• [Directions]
Could you copy every one of the rows below, word for word and in the same order?

##############################

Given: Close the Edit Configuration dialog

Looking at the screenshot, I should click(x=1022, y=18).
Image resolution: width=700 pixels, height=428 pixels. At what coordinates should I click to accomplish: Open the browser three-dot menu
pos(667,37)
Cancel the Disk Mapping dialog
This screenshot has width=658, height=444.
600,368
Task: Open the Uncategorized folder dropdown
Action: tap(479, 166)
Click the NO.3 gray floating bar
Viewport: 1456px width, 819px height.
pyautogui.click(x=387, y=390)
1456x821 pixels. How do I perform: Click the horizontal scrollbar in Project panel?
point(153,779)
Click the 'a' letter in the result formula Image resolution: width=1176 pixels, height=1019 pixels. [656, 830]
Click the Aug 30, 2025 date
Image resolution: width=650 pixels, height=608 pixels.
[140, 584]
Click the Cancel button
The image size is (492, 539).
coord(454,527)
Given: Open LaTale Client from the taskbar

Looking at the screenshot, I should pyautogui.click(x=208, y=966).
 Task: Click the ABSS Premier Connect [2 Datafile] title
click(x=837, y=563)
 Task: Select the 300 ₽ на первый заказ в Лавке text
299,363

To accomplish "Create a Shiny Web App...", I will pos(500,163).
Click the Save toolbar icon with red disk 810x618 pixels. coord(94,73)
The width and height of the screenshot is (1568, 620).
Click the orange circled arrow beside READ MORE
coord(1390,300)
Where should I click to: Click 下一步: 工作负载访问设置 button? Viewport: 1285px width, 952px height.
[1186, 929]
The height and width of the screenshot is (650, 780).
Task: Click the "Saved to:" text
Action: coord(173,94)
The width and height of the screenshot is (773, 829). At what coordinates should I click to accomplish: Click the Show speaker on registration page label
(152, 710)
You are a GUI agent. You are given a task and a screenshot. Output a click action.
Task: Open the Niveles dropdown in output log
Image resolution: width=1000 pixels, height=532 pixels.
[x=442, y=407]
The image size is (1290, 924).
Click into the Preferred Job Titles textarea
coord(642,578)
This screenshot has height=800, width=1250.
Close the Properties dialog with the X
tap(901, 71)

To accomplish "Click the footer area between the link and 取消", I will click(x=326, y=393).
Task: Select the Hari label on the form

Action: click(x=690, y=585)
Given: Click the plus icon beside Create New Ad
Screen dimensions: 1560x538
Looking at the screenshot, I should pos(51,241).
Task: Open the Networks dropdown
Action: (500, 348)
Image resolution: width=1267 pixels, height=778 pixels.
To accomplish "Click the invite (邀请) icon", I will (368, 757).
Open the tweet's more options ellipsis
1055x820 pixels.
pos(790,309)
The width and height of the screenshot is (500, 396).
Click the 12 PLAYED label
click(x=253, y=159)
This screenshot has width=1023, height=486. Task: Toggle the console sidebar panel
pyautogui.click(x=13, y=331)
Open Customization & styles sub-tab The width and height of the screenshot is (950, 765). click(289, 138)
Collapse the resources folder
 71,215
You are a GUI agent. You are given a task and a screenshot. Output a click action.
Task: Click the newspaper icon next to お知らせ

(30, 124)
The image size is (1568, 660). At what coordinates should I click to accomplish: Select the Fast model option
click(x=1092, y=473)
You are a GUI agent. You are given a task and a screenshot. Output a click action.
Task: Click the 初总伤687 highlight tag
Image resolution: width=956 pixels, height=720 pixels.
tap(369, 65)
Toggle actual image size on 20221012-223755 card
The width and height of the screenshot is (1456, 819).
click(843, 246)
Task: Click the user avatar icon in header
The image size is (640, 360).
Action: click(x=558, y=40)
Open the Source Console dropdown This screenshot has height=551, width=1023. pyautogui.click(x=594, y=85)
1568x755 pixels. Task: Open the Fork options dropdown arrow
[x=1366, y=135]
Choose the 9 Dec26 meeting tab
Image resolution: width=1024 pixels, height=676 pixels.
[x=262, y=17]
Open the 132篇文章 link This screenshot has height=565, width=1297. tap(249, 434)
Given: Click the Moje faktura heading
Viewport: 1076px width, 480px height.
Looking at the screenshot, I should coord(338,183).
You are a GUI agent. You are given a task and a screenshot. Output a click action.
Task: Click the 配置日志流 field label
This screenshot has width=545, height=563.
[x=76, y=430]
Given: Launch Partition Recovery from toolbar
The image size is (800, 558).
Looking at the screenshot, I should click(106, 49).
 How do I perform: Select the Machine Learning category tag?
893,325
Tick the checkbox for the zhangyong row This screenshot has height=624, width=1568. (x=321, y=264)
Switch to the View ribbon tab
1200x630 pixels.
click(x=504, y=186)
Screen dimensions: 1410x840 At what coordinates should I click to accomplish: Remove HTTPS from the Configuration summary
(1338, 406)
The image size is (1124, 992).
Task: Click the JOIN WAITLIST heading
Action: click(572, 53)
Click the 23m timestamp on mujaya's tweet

##############################

• [Solved problem]
Given: Close the Edit Configuration dialog

Looking at the screenshot, I should click(x=1022, y=18).
Image resolution: width=700 pixels, height=428 pixels. At what coordinates should I click to accomplish: Open the browser three-dot menu
pos(667,37)
Cancel the Disk Mapping dialog
This screenshot has width=658, height=444.
600,368
Task: Open the Uncategorized folder dropdown
Action: tap(479, 166)
Click the NO.3 gray floating bar
Viewport: 1456px width, 819px height.
pyautogui.click(x=387, y=390)
1456x821 pixels. How do I perform: Click the horizontal scrollbar in Project panel?
point(153,779)
Click the 'a' letter in the result formula Image resolution: width=1176 pixels, height=1019 pixels. [656, 830]
Click the Aug 30, 2025 date
Image resolution: width=650 pixels, height=608 pixels.
[140, 584]
Click the Cancel button
The image size is (492, 539).
coord(454,527)
Given: Open LaTale Client from the taskbar

Looking at the screenshot, I should pyautogui.click(x=208, y=966).
 Task: Click the ABSS Premier Connect [2 Datafile] title
click(x=837, y=563)
 Task: Select the 300 ₽ на первый заказ в Лавке text
299,363

To accomplish "Create a Shiny Web App...", I will pos(500,163).
Click the Save toolbar icon with red disk 810x618 pixels. coord(94,73)
The width and height of the screenshot is (1568, 620).
Click the orange circled arrow beside READ MORE
coord(1390,300)
Where should I click to: Click 下一步: 工作负载访问设置 button? Viewport: 1285px width, 952px height.
[1186, 929]
The height and width of the screenshot is (650, 780).
Task: Click the "Saved to:" text
Action: coord(173,94)
The width and height of the screenshot is (773, 829). At what coordinates should I click to accomplish: Click the Show speaker on registration page label
(152, 710)
You are a GUI agent. You are given a task and a screenshot. Output a click action.
Task: Open the Niveles dropdown in output log
Image resolution: width=1000 pixels, height=532 pixels.
[x=442, y=407]
The image size is (1290, 924).
Click into the Preferred Job Titles textarea
coord(642,578)
This screenshot has height=800, width=1250.
Close the Properties dialog with the X
tap(901, 71)

To accomplish "Click the footer area between the link and 取消", I will click(x=326, y=393).
Task: Select the Hari label on the form

Action: click(x=690, y=585)
Given: Click the plus icon beside Create New Ad
Screen dimensions: 1560x538
Looking at the screenshot, I should pos(51,241).
Task: Open the Networks dropdown
Action: (500, 348)
Image resolution: width=1267 pixels, height=778 pixels.
To accomplish "Click the invite (邀请) icon", I will (368, 757).
Open the tweet's more options ellipsis
1055x820 pixels.
pos(790,309)
The width and height of the screenshot is (500, 396).
Click the 12 PLAYED label
click(x=253, y=159)
This screenshot has width=1023, height=486. Task: Toggle the console sidebar panel
pyautogui.click(x=13, y=331)
Open Customization & styles sub-tab The width and height of the screenshot is (950, 765). click(289, 138)
Collapse the resources folder
 71,215
You are a GUI agent. You are given a task and a screenshot. Output a click action.
Task: Click the newspaper icon next to お知らせ

(30, 124)
The image size is (1568, 660). At what coordinates should I click to accomplish: Select the Fast model option
click(x=1092, y=473)
You are a GUI agent. You are given a task and a screenshot. Output a click action.
Task: Click the 初总伤687 highlight tag
Image resolution: width=956 pixels, height=720 pixels.
tap(369, 65)
Toggle actual image size on 20221012-223755 card
The width and height of the screenshot is (1456, 819).
click(843, 246)
Task: Click the user avatar icon in header
The image size is (640, 360).
Action: click(x=558, y=40)
Open the Source Console dropdown This screenshot has height=551, width=1023. pyautogui.click(x=594, y=85)
1568x755 pixels. Task: Open the Fork options dropdown arrow
[x=1366, y=135]
Choose the 9 Dec26 meeting tab
Image resolution: width=1024 pixels, height=676 pixels.
[x=262, y=17]
Open the 132篇文章 link This screenshot has height=565, width=1297. tap(249, 434)
Given: Click the Moje faktura heading
Viewport: 1076px width, 480px height.
Looking at the screenshot, I should coord(338,183).
You are a GUI agent. You are given a task and a screenshot. Output a click action.
Task: Click the 配置日志流 field label
This screenshot has width=545, height=563.
[x=76, y=430]
Given: Launch Partition Recovery from toolbar
The image size is (800, 558).
Looking at the screenshot, I should click(106, 49).
 How do I perform: Select the Machine Learning category tag?
893,325
Tick the checkbox for the zhangyong row This screenshot has height=624, width=1568. (x=321, y=264)
Switch to the View ribbon tab
1200x630 pixels.
click(x=504, y=186)
Screen dimensions: 1410x840 At what coordinates should I click to accomplish: Remove HTTPS from the Configuration summary
(1338, 406)
The image size is (1124, 992).
Task: Click the JOIN WAITLIST heading
Action: click(572, 53)
Click the 23m timestamp on mujaya's tweet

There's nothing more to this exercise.